- The data:
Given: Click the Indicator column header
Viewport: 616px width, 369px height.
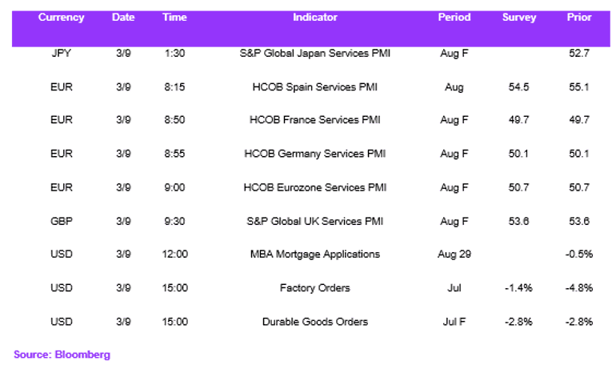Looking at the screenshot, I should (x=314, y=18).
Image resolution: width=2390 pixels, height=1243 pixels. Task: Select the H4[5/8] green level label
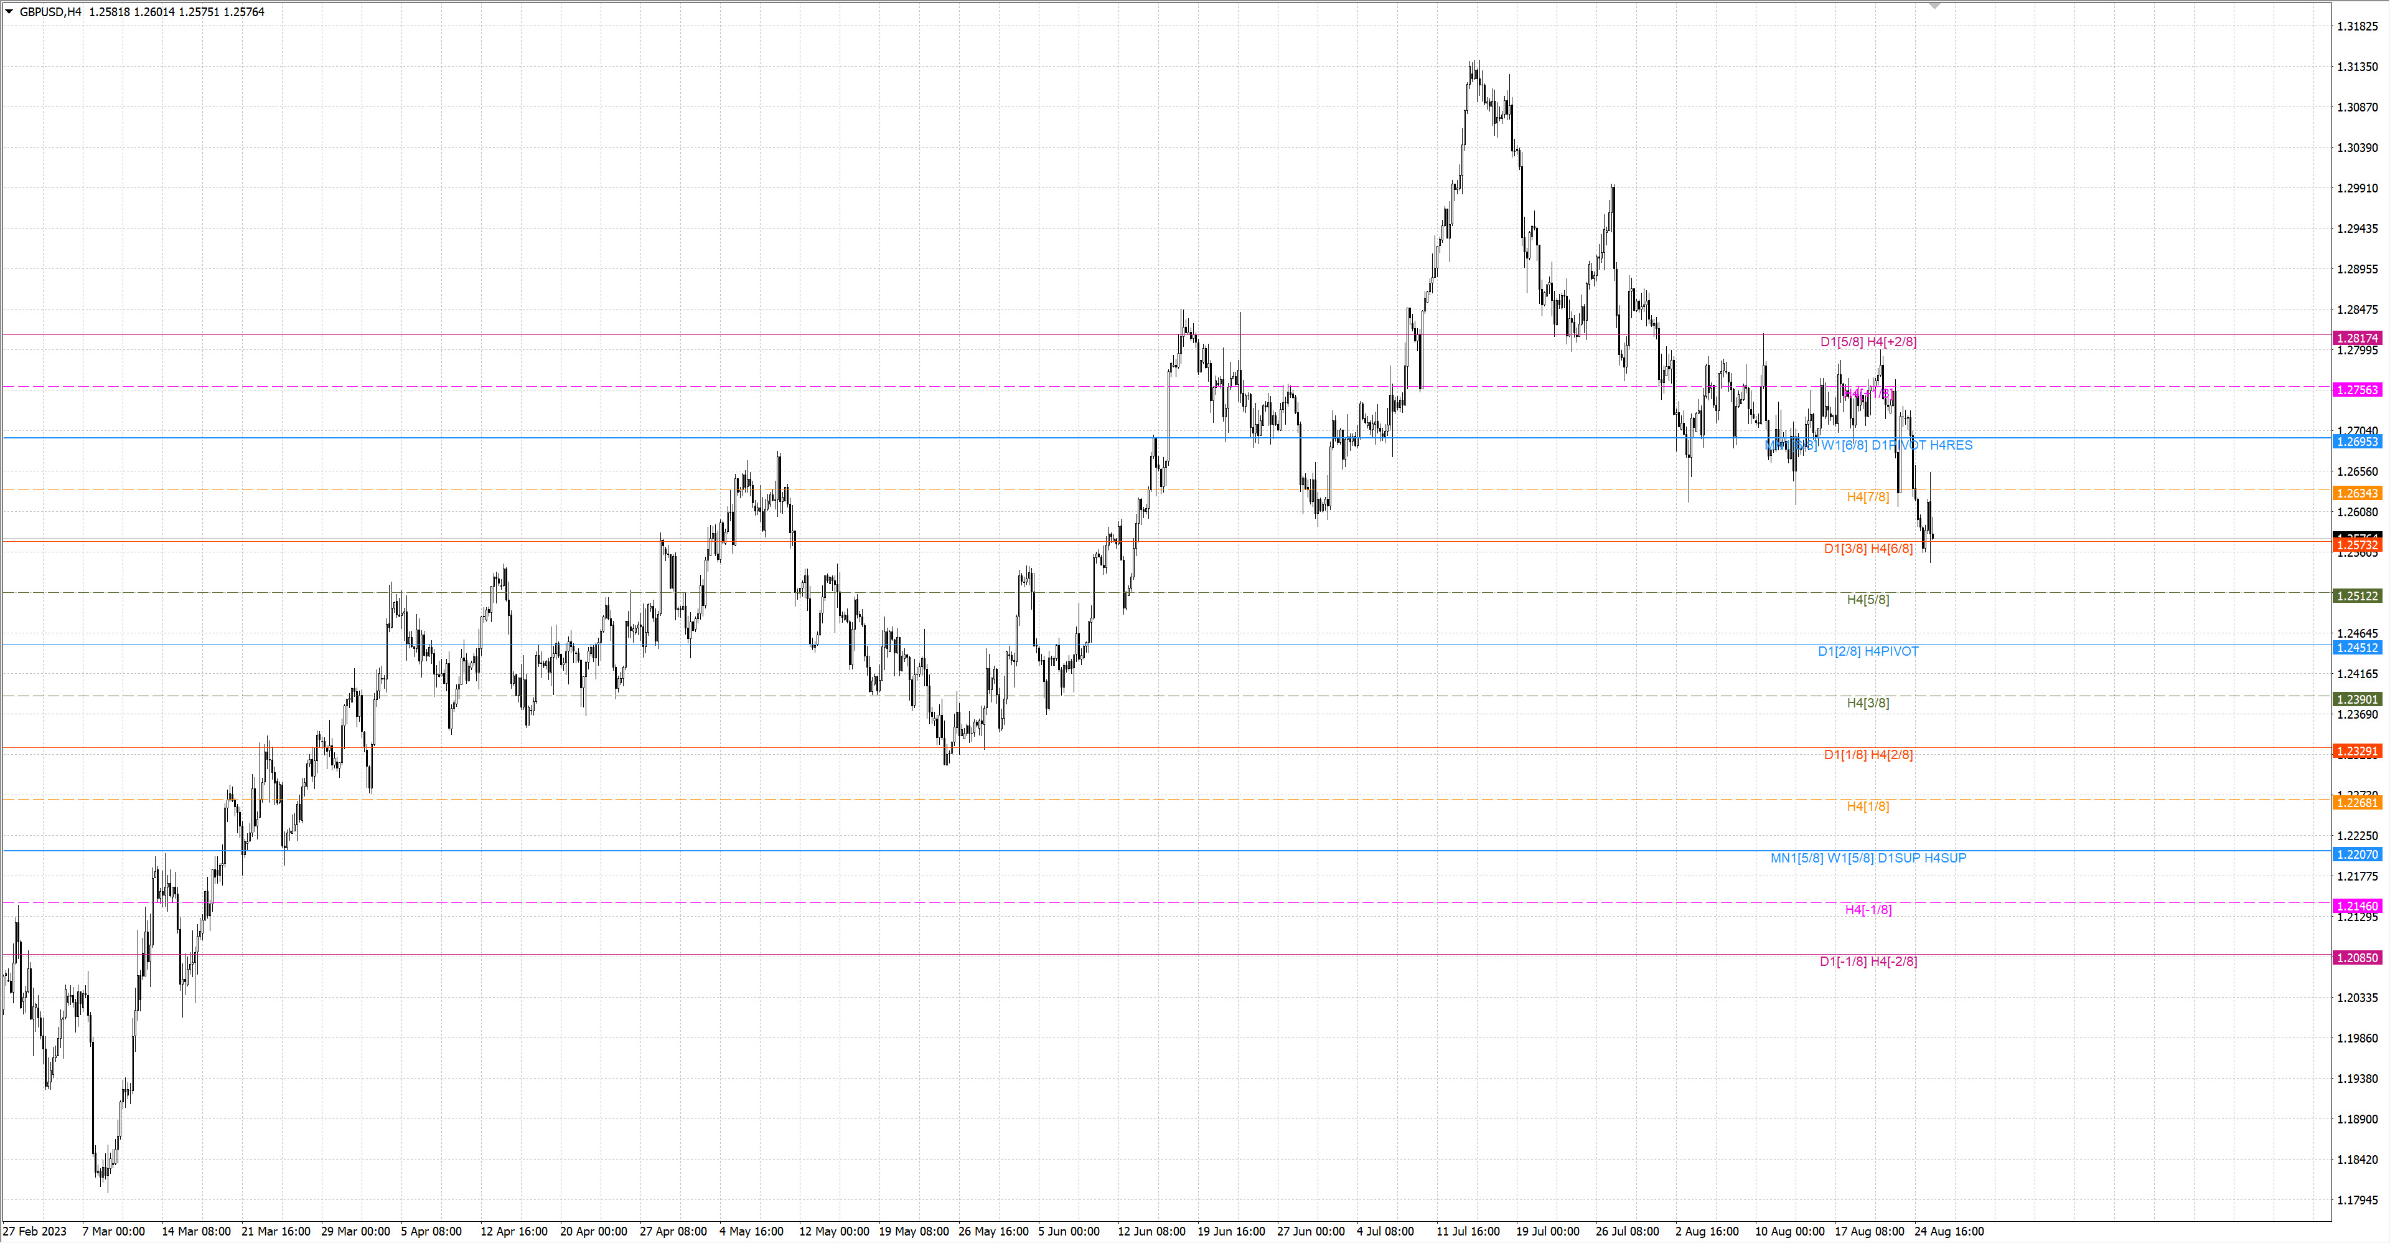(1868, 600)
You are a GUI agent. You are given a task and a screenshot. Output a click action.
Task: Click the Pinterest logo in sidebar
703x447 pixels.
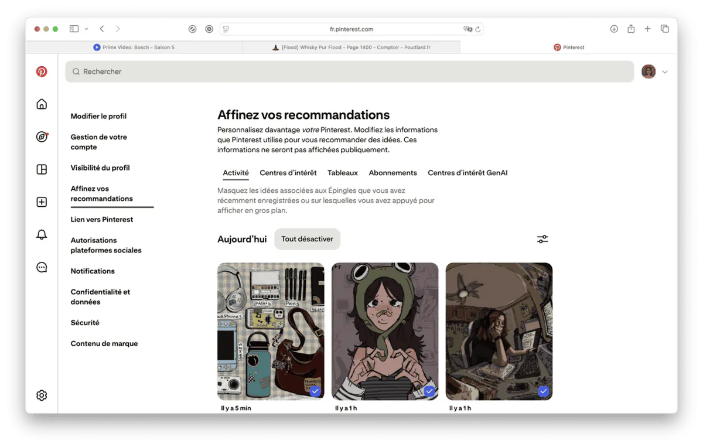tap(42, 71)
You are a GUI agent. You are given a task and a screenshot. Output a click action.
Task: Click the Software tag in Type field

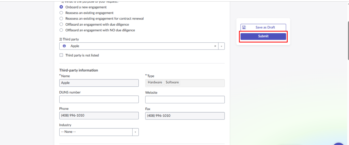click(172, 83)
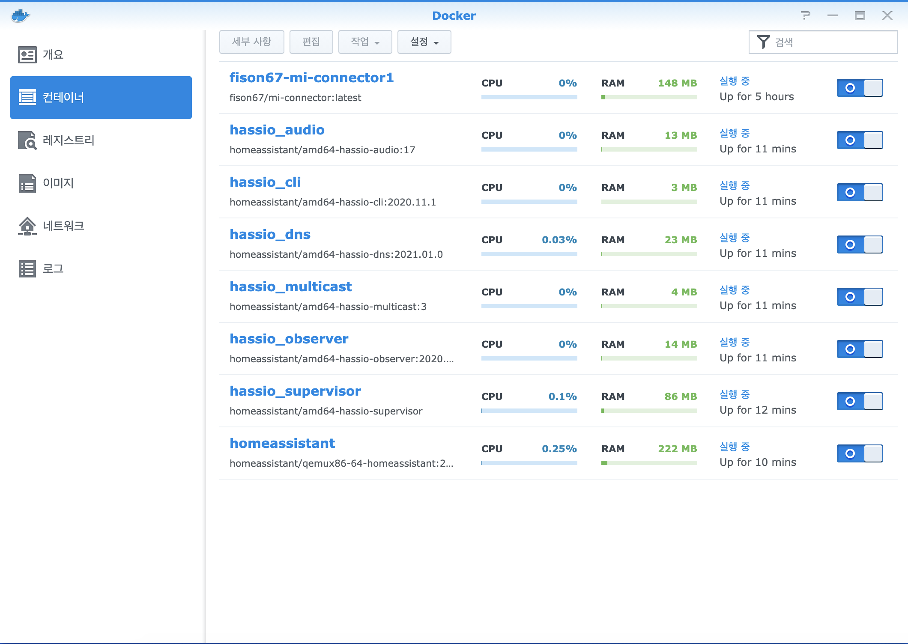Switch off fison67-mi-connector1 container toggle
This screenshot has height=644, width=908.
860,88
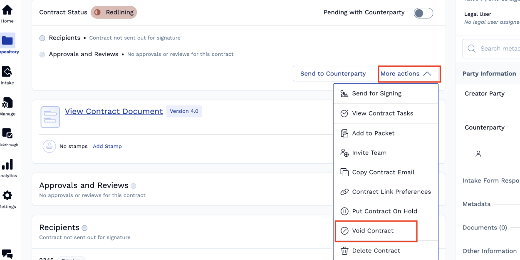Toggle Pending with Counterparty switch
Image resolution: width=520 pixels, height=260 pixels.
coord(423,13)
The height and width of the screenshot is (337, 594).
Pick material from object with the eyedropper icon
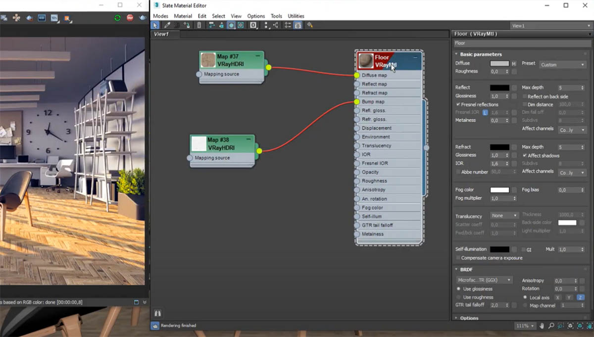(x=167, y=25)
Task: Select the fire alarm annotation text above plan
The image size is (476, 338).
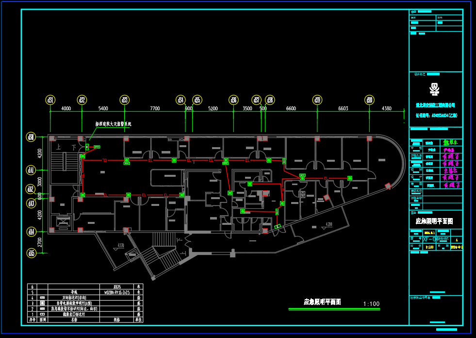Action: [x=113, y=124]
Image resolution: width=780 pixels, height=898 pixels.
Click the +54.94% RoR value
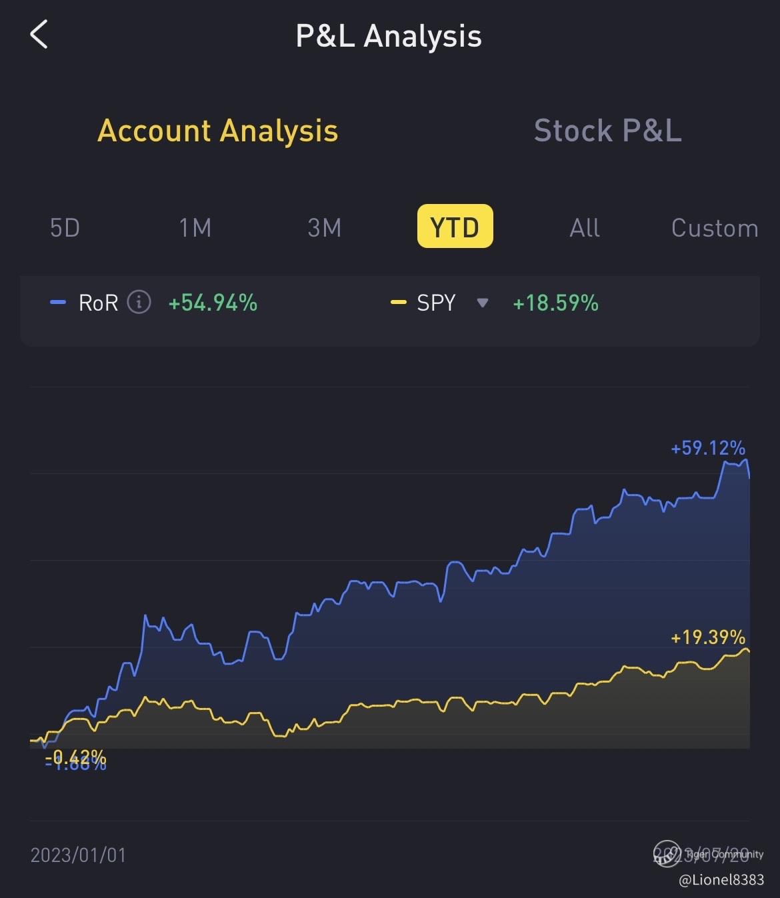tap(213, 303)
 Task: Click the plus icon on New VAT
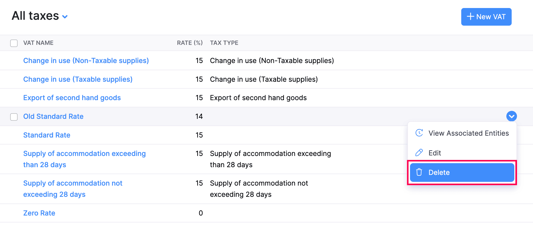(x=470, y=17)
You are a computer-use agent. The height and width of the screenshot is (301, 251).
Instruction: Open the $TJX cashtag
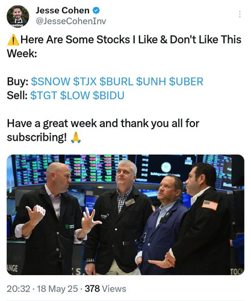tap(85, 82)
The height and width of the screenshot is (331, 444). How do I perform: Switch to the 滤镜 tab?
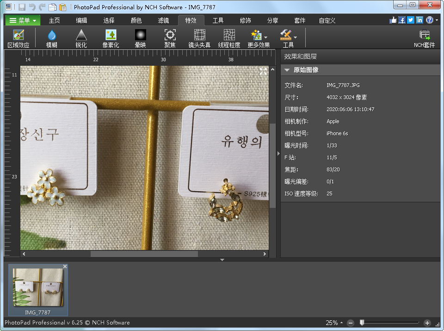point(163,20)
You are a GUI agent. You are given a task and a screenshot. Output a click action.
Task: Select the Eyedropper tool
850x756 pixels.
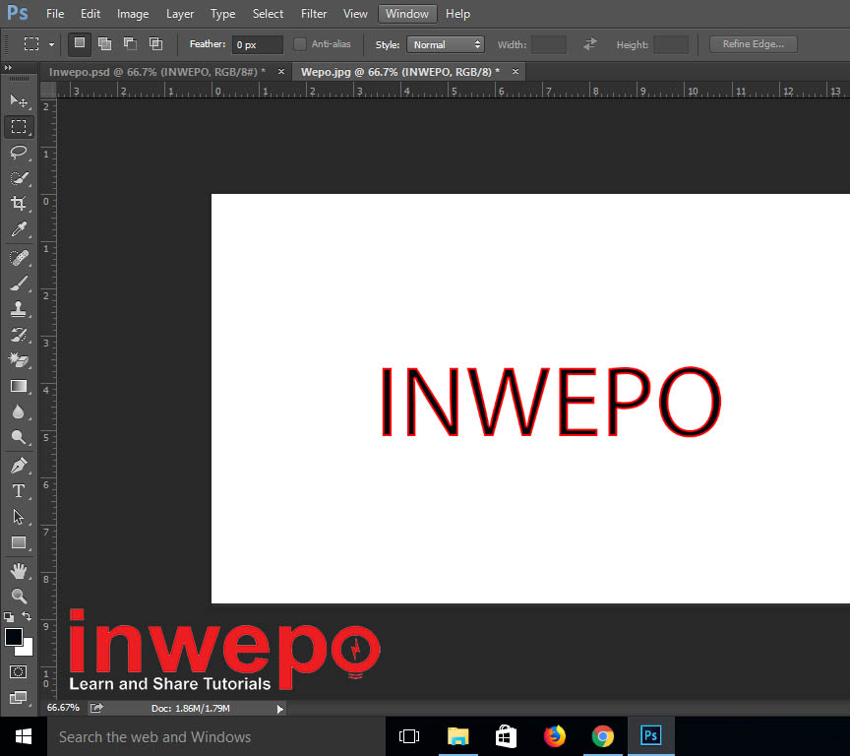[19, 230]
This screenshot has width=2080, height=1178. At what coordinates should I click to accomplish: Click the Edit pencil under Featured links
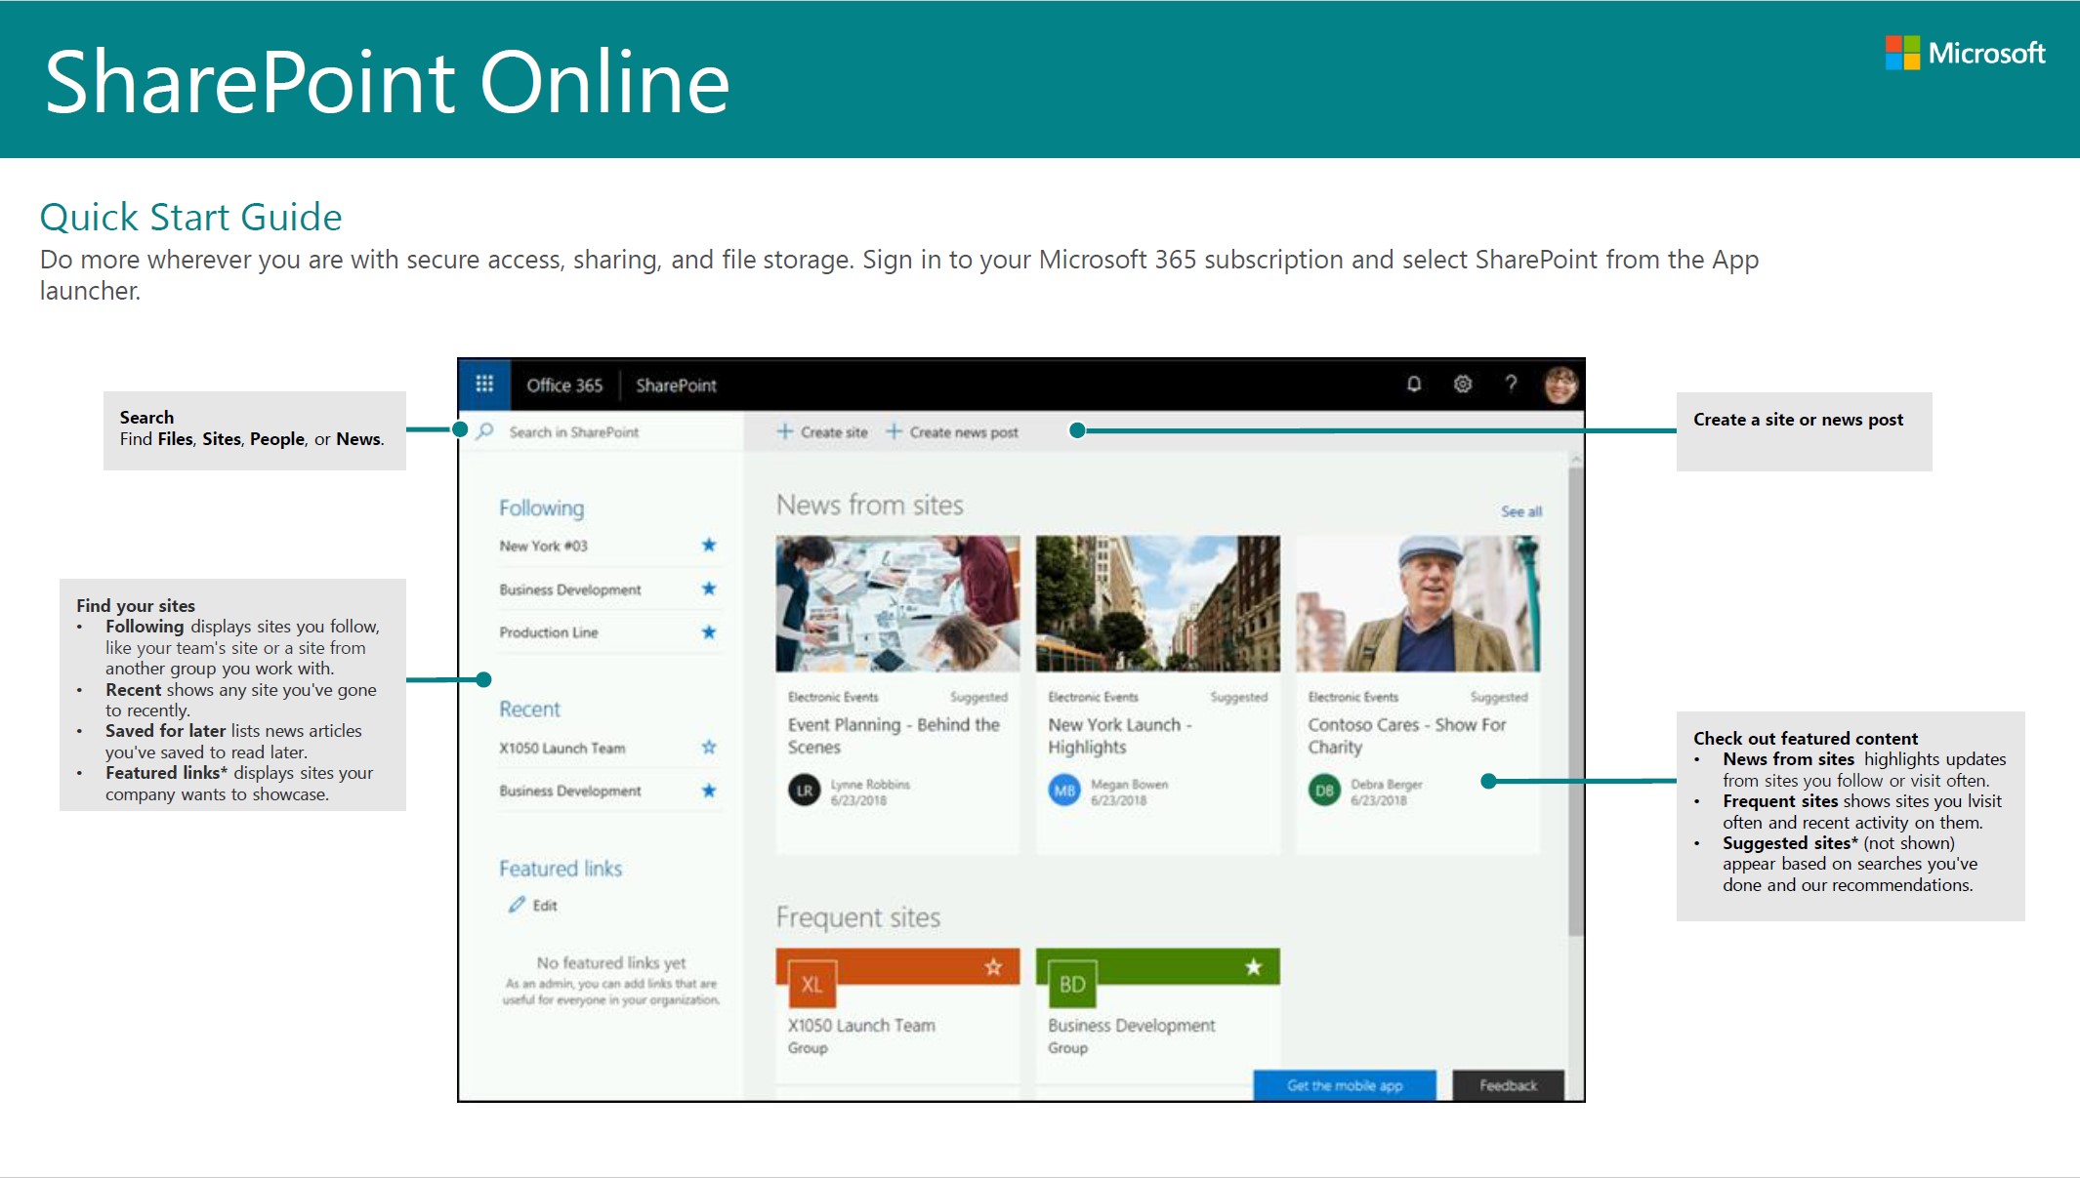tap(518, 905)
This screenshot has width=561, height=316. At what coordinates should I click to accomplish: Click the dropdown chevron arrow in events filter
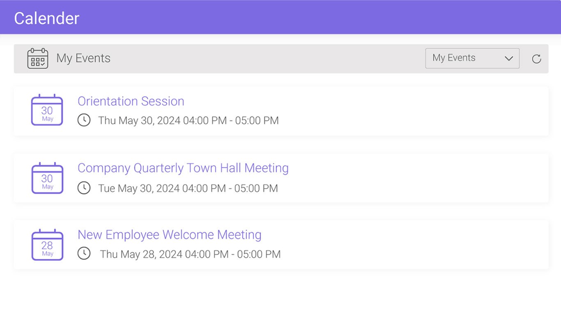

- Required work: Find each line in the entries above that contains the word "icon", and copy those lines out in full.

- Output for this task:
Pick material from object with the eyedropper icon
 Task: Click the plus icon on New VAT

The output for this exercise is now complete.